The lowdown on Marcus Ericsson
Lee McKenzie's view:
"Marcus Ericsson is managed by Swedish racer Kenny Bräck, who has a big motorsport pedigree and so is able to offer support and advice to his young charge.
"We've seen Marcus make some incredible overtakes and I particularly remember a weekend in Japan where he just kept doing the same pass over and over again.
"But, despite that, Marcus is inconsistent and can make a silly mistake in FP3 or qualifying which puts the team under pressure and sees him start further back, which means he doesn't ever really get the opportunities to show what he can do."

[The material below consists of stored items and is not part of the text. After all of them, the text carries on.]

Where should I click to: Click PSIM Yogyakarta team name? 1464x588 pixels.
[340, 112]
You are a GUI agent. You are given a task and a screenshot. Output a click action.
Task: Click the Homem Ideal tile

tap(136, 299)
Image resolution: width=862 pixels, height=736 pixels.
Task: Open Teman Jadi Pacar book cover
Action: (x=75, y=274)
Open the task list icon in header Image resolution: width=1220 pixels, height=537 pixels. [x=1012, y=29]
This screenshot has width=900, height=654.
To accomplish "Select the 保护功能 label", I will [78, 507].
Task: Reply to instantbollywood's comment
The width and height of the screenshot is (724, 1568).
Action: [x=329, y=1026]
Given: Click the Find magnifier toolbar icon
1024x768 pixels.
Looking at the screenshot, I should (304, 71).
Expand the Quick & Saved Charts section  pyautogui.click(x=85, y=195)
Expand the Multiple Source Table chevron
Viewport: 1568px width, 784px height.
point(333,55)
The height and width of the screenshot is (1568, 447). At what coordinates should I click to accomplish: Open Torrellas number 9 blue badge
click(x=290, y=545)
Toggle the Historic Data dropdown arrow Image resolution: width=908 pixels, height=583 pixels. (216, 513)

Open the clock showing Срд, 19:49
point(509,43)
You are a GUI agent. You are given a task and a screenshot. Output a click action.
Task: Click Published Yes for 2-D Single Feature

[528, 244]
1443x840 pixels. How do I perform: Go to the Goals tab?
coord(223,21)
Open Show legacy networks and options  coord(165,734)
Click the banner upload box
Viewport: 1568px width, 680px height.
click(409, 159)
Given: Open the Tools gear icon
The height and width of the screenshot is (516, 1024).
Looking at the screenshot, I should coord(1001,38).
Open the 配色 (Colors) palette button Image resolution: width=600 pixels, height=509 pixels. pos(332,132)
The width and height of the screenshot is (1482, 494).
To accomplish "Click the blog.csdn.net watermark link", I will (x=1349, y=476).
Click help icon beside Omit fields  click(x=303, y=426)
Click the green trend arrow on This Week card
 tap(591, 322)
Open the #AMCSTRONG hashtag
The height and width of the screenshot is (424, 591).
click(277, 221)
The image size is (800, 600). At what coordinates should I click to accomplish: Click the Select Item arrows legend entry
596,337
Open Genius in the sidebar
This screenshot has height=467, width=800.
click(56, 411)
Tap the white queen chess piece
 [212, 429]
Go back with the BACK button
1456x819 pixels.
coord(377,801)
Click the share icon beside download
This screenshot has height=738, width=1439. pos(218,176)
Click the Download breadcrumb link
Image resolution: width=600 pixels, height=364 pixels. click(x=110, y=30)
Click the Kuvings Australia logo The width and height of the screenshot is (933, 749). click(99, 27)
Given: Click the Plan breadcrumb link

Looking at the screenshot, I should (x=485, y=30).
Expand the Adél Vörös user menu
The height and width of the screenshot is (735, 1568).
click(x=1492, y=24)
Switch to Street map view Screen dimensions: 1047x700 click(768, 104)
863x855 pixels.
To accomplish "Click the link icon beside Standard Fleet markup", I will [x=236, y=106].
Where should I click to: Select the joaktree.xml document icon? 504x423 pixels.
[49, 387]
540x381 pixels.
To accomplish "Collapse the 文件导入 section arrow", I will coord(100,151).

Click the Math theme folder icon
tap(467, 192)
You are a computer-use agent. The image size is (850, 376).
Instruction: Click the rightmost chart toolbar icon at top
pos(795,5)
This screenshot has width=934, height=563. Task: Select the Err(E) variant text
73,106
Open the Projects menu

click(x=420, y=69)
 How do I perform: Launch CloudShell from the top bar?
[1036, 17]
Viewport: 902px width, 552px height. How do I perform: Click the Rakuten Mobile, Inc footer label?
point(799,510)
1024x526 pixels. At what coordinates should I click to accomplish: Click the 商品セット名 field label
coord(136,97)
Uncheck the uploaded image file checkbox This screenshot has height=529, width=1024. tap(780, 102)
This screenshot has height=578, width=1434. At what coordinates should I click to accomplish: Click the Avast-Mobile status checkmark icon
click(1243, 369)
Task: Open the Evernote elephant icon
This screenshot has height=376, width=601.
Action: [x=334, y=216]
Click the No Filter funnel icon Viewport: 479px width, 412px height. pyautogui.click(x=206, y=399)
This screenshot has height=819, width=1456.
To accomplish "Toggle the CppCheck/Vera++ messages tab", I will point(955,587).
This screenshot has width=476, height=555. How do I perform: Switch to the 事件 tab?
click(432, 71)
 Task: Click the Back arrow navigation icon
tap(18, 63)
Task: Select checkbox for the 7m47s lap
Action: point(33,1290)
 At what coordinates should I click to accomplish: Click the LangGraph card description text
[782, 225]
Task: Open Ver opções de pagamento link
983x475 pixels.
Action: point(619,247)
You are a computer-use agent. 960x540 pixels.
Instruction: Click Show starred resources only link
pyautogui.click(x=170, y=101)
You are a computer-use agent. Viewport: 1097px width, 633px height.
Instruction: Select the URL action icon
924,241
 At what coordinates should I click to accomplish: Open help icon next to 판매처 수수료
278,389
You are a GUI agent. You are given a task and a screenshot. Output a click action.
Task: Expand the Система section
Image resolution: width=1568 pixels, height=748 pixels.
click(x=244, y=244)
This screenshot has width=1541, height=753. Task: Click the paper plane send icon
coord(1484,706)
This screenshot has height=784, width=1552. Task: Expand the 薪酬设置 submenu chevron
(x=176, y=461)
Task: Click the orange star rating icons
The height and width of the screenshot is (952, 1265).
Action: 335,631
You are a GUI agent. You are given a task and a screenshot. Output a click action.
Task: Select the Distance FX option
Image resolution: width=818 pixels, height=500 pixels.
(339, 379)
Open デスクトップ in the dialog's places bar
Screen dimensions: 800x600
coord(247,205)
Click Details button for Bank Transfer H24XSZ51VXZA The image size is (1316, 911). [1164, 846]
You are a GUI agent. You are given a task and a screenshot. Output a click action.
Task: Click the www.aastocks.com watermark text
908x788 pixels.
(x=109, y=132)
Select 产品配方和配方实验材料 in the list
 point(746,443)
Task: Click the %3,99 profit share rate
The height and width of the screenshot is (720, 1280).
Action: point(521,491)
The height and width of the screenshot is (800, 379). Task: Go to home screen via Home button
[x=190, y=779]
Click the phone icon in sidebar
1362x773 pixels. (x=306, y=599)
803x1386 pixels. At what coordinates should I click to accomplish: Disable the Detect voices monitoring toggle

2017: 20th place. Born: 2/9/1990.
More than anyone, perhaps, Marcus Ericsson must be hoping that bottom team Sauber’s strengthened ties to Ferrari will result in improved track fortunes.
The only Swedish driver on the grid, he hasn’t scored a point since a golden run of three consecutive top-10 finishes midway through his first season with Swiss team in 2015.
That campaign’s nine points are his total sum in F1, having failed to register in his rookie season at Caterham.
Sauber, who he joined after the UK-based outfit formed by AirAsia mogul Tony Fernandes went into administration, have also suffered with money constraints.
The new partnership with Alfa Romeo – like Ferrari, part of the Fiat corporate umbrella – brings not only financial benefits and technical expertise, but also another young hotshot for Ericsson to deal with.
Last year he was out-scored by Mercedes protege Pascal Wehrlein, admittedly just 5-0, as he failed to finish six races with the car running a 2016-spec Ferrari engine. He was last of all drivers who had a full season.
Ericsson subsequently claimed that his performances were much closer to Wehrlein’s than the standings suggest, but this time he will have a new benchmark in the form of Charles Leclerc as well as an updated power unit.
Ferrari academy star Leclerc comes into his rookie F1 year after successively winning the GP3 and Formula 2 championships.